Step 1 :This problem is about the sampling distribution of proportion. The sampling distribution of the sample proportion is approximately normally distributed if the sample size is large enough. We can use the standard normal distribution (Z-distribution) to calculate the probability.
Step 2 :The formula to calculate the Z score is: \(Z = \frac{{p\_hat - p}}{{\sqrt{{\frac{{p*(1-p)}}{n}}}}\), where \(p\_hat\) is the sample proportion, \(p\) is the population proportion, and \(n\) is the sample size.
Step 3 :In this case, we want to find the probability that the sample proportion will differ from the population proportion by less than 0.04, which means we want to find \(P(-0.04 < p\_hat - p < 0.04)\). We can convert this to the Z score and find the corresponding probability from the Z-distribution.
Step 4 :Let's calculate the Z scores for the two boundaries (-0.04 and 0.04) and find the corresponding probabilities. The final answer will be the difference between the two probabilities.
Step 5 :Given that \(p = 0.05\) and \(n = 216\), we can calculate the standard deviation as \(\sqrt{{\frac{{p*(1-p)}}{n}}} = 0.014829275350043488\).

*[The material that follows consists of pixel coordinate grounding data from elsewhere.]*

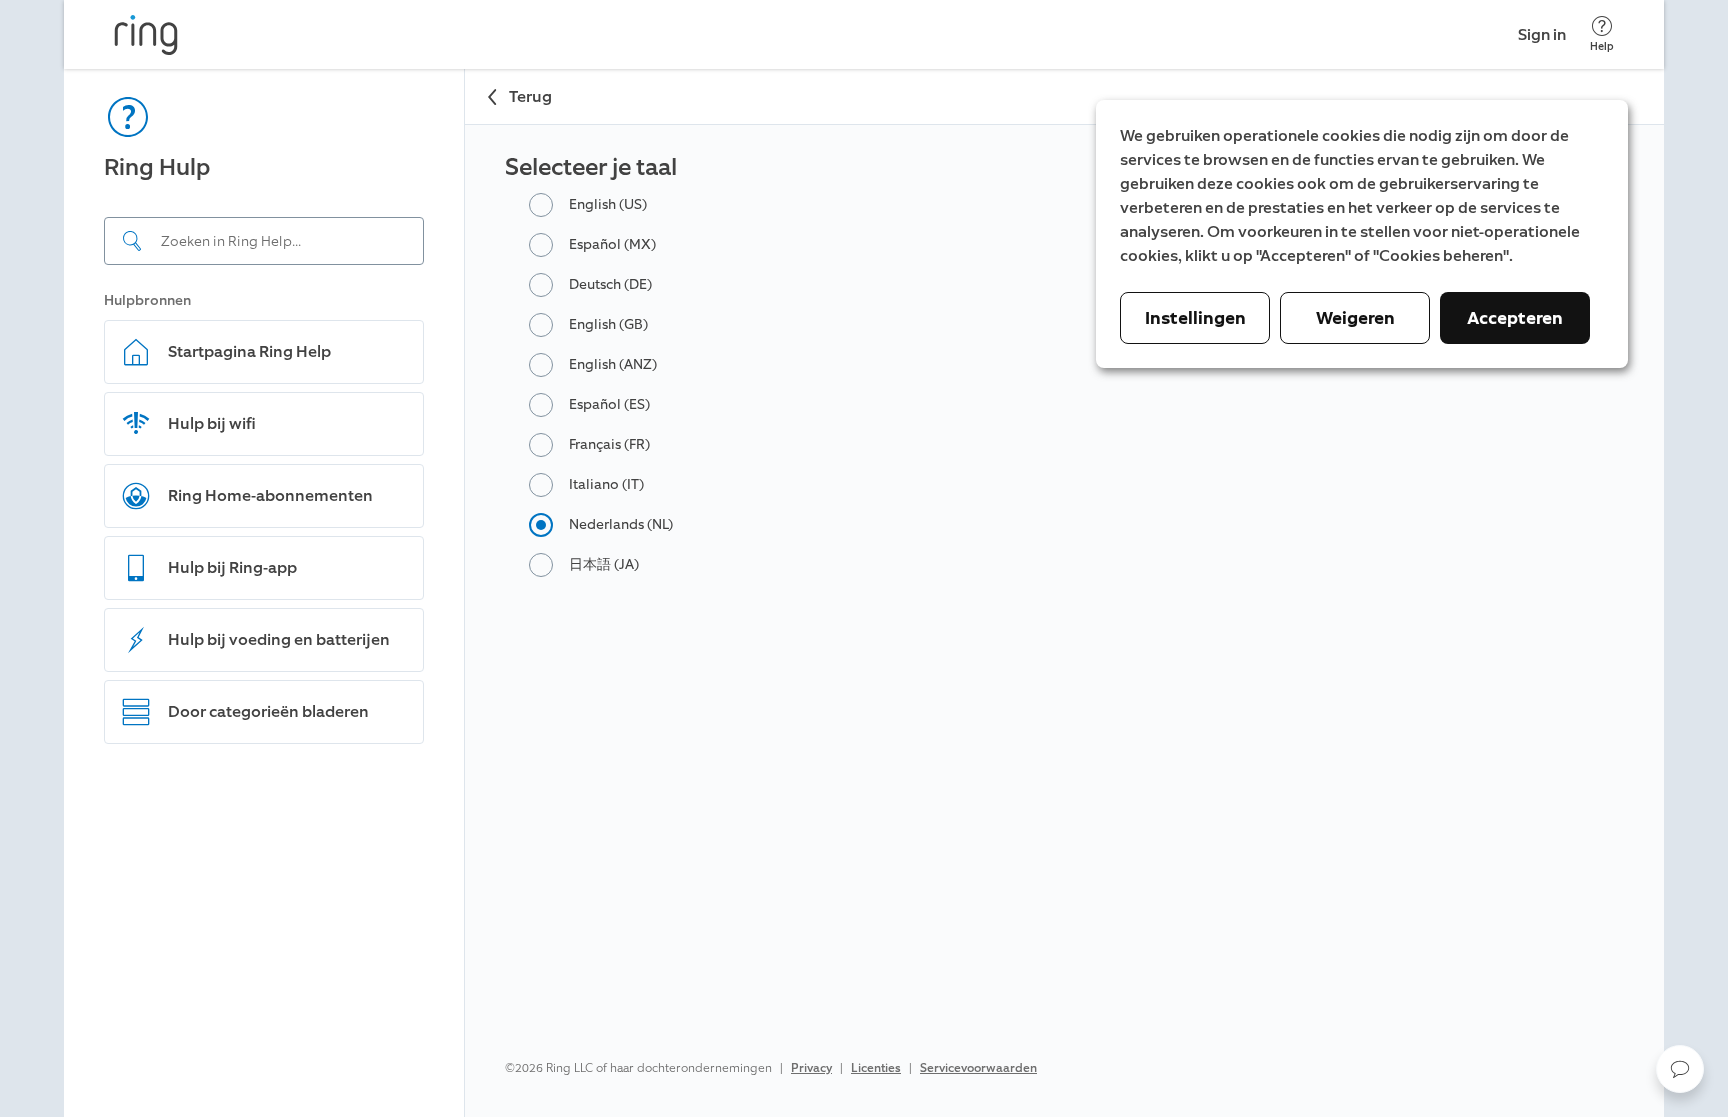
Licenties (876, 1068)
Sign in (1542, 34)
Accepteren (1515, 318)
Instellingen (1195, 318)
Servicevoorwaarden (978, 1068)
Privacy (811, 1068)
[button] (1680, 1069)
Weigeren (1355, 318)
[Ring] (146, 35)
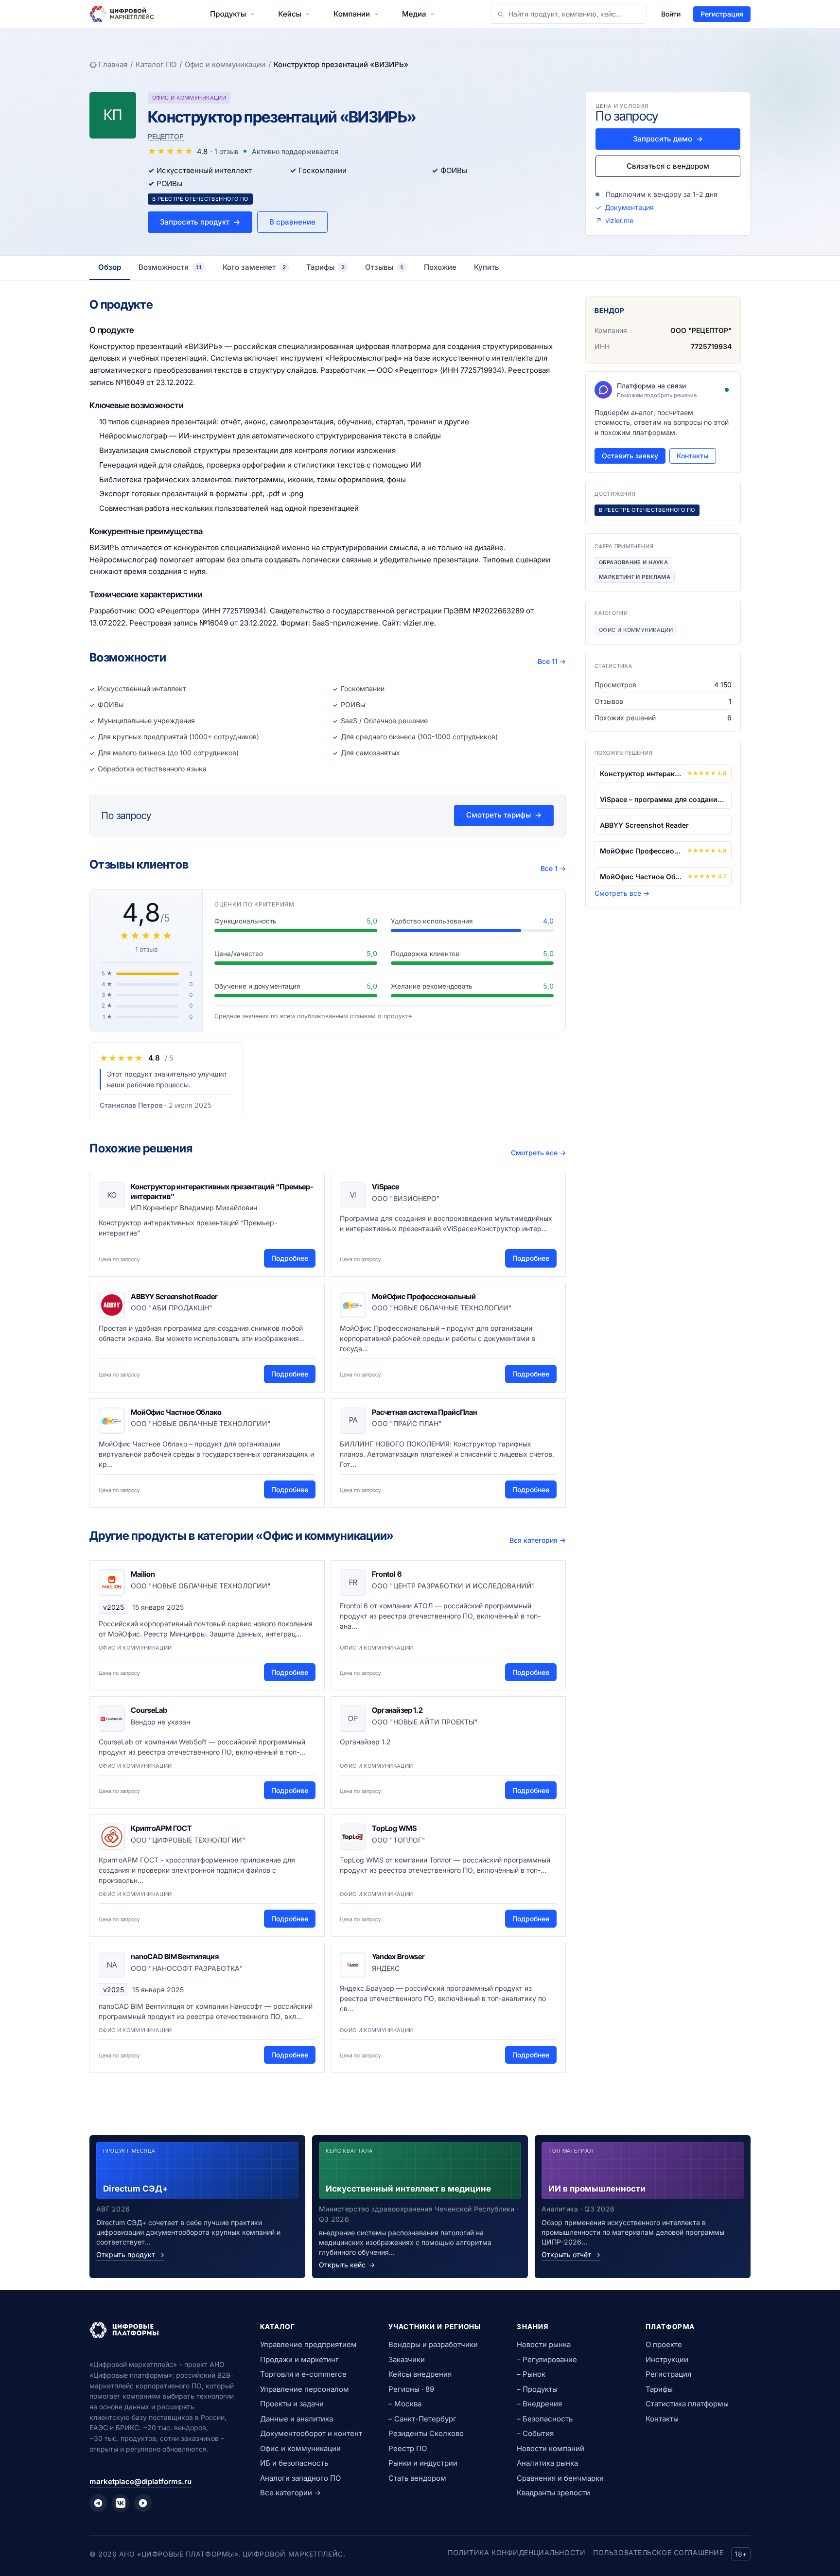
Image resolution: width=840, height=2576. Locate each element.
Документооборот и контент (311, 2433)
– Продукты (537, 2389)
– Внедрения (539, 2403)
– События (535, 2433)
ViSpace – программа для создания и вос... (663, 799)
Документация (629, 207)
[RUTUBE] (143, 2503)
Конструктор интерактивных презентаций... (641, 773)
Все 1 (553, 868)
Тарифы (659, 2389)
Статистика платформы (687, 2403)
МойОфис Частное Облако (176, 1412)
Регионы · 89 (411, 2389)
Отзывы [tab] (384, 267)
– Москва (404, 2403)
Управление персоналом (304, 2389)
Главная (113, 64)
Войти (671, 14)
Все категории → (290, 2492)
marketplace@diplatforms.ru (140, 2481)
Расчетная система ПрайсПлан (424, 1412)
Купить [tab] (486, 267)
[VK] (120, 2503)
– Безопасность (545, 2418)
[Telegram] (98, 2503)
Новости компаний (550, 2448)
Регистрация (721, 14)
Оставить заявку (630, 456)
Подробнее (289, 1258)
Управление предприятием (308, 2344)
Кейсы (289, 13)
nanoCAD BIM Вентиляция (175, 1956)
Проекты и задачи (292, 2403)
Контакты (693, 456)
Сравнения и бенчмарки (560, 2478)
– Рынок (531, 2374)
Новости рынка (544, 2344)
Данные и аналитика (296, 2418)
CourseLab (149, 1710)
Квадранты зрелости (553, 2492)
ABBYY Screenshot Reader (174, 1296)
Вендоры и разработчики (433, 2344)
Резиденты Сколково (426, 2433)
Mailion (143, 1574)
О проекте (664, 2344)
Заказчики (406, 2359)
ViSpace (385, 1186)
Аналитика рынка (547, 2463)
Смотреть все (538, 1153)
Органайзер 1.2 (397, 1710)
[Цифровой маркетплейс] (163, 2330)
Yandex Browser (398, 1956)
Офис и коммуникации (225, 64)
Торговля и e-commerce (303, 2374)
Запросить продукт (200, 221)
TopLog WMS (394, 1828)
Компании (351, 13)
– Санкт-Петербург (422, 2418)
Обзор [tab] (109, 267)
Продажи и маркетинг (299, 2359)
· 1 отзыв (224, 151)
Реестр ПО (407, 2448)
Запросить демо (668, 138)
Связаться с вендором (668, 166)
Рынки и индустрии (422, 2463)
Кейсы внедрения (420, 2374)
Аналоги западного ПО (300, 2478)
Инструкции (667, 2359)
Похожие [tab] (440, 267)
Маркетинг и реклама (634, 577)
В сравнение (292, 221)
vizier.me (619, 220)
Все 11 (552, 661)
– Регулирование (547, 2359)
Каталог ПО (156, 64)
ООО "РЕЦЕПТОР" (701, 330)
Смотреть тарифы (504, 814)
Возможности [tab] (170, 267)
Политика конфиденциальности (516, 2552)
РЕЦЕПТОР (166, 136)
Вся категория (537, 1540)
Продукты (228, 13)
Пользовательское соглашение (658, 2552)
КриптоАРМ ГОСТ (161, 1828)
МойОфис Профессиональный (423, 1296)
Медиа (414, 13)
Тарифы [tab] (325, 267)
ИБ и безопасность (294, 2463)
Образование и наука (633, 562)
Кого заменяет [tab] (254, 267)
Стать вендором (417, 2478)
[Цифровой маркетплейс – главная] (121, 14)
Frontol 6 (387, 1574)
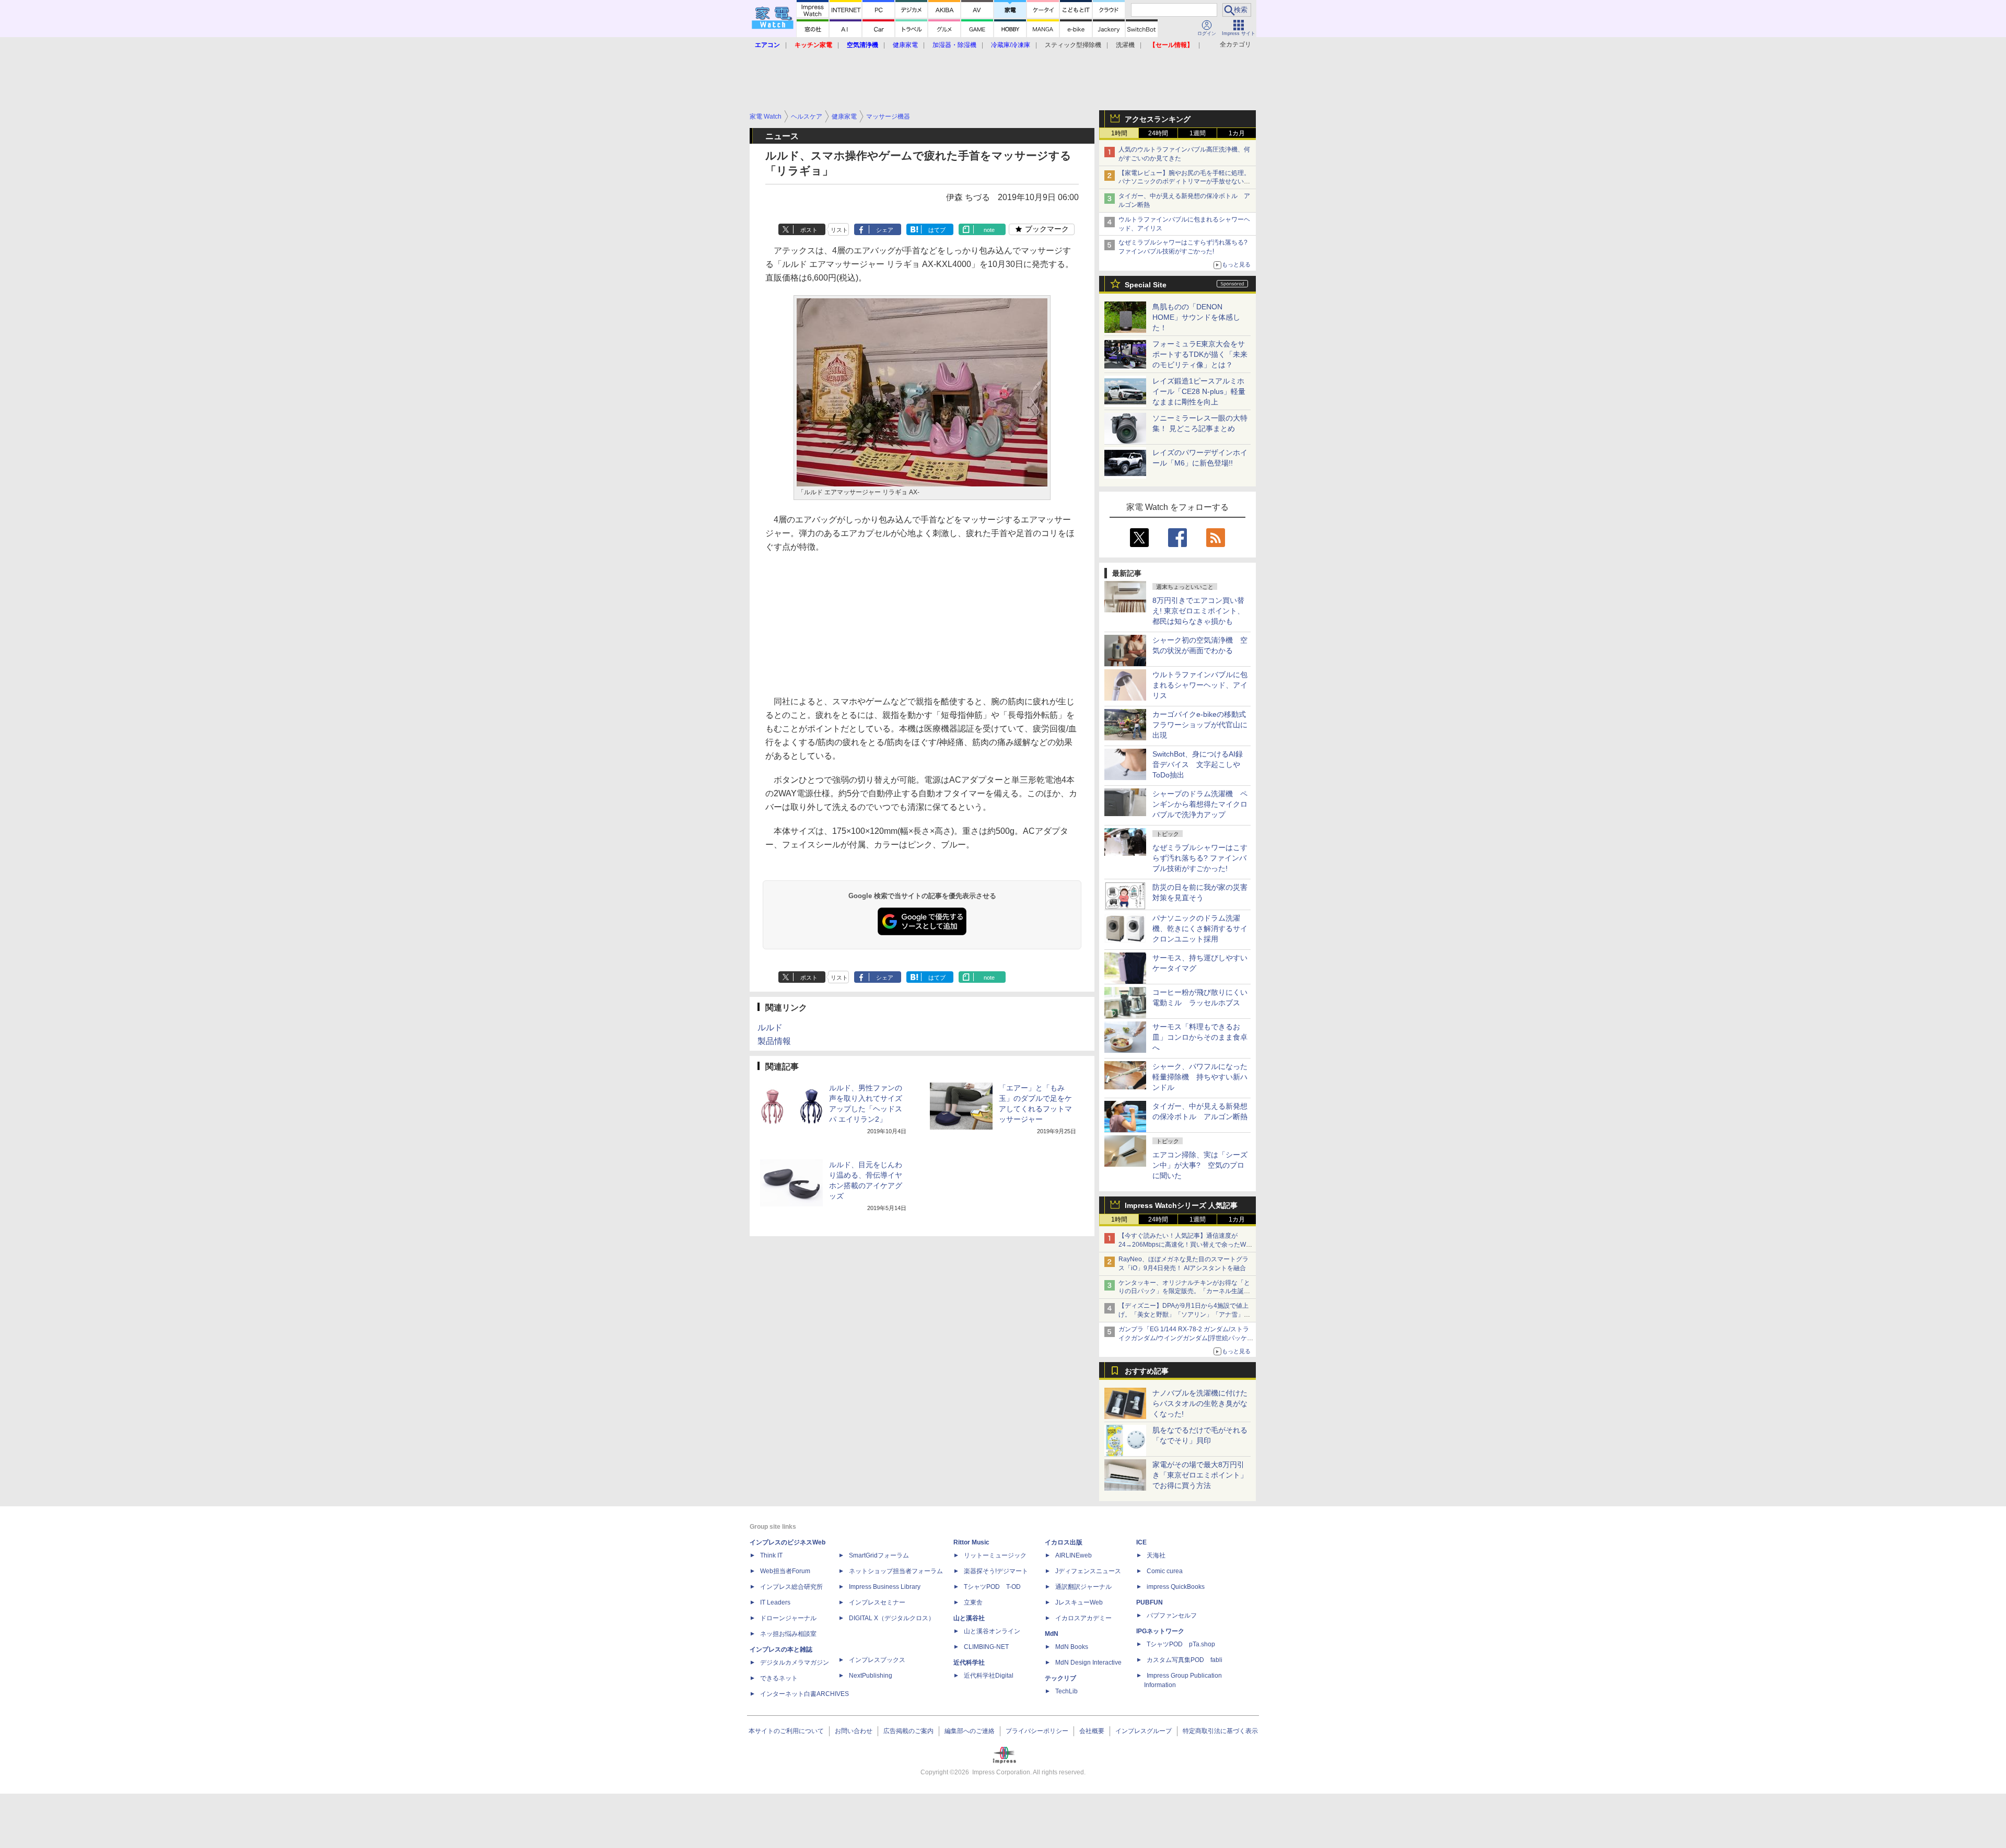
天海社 (1156, 1555)
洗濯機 (1125, 45)
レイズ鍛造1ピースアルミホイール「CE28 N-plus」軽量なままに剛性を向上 (1198, 391)
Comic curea (1165, 1571)
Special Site (1146, 285)
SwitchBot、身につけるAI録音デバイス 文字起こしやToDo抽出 (1197, 764)
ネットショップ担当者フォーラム (896, 1571)
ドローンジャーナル (788, 1618)
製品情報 (774, 1041)
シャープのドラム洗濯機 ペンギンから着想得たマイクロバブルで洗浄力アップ (1199, 804)
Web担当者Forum (785, 1571)
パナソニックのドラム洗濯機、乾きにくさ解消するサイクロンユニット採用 (1199, 928)
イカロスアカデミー (1083, 1618)
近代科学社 (969, 1662)
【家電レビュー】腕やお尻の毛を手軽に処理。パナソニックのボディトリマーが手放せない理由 (1184, 181)
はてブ (937, 230)
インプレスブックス (877, 1660)
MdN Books (1071, 1647)
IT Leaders (775, 1602)
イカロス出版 (1063, 1542)
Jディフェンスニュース (1088, 1571)
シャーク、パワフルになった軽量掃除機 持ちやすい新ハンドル (1199, 1076)
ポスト (809, 230)
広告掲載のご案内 (908, 1731)
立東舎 (973, 1602)
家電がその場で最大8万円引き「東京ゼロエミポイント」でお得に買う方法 (1199, 1475)
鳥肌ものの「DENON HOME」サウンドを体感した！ (1196, 317)
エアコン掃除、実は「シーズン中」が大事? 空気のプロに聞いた (1199, 1165)
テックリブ (1060, 1678)
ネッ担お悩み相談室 (788, 1633)
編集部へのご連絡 (969, 1731)
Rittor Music (971, 1542)
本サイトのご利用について (786, 1731)
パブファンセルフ (1172, 1615)
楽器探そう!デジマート (996, 1571)
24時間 (1158, 133)
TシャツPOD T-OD (992, 1586)
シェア (884, 230)
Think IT (771, 1555)
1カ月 (1237, 133)
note (989, 230)
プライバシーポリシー (1037, 1731)
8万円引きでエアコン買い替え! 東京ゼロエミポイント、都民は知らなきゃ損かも (1198, 610)
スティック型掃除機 (1073, 45)
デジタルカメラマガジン (794, 1662)
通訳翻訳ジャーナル (1083, 1586)
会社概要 (1091, 1731)
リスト (839, 230)
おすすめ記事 (1147, 1371)
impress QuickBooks (1176, 1586)
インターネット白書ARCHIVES (804, 1694)
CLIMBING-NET (986, 1647)
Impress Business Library (884, 1586)
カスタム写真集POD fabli (1184, 1660)
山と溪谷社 (969, 1618)
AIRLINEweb (1073, 1555)
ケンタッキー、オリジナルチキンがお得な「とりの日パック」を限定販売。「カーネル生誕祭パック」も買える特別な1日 (1184, 1291)
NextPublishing (870, 1675)
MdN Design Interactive (1088, 1662)
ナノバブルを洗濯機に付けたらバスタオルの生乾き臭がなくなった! (1199, 1403)
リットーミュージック (995, 1555)
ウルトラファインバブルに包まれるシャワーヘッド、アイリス (1199, 685)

Step 6 :The Z scores for the two boundaries are calculated as \(Z1 = \frac{{-0.04 - p}}{{std\_dev}} = 0.6743417843388197\) and \(Z2 = \frac{{0.04 - p}}{{std\_dev}} = 6.069076059049377\).
Step 7 :The corresponding probabilities from the Z-distribution are \(prob1 = 0.7499529775707622\) and \(prob2 = 0.999999999356759\).
Step 8 :The final probability that the sample proportion will differ from the population proportion by less than 0.04 is \(prob = prob2 - prob1 = 0.2500470217859968\).
Step 9 :Rounding to four decimal places, the final answer is \(\boxed{0.2500}\).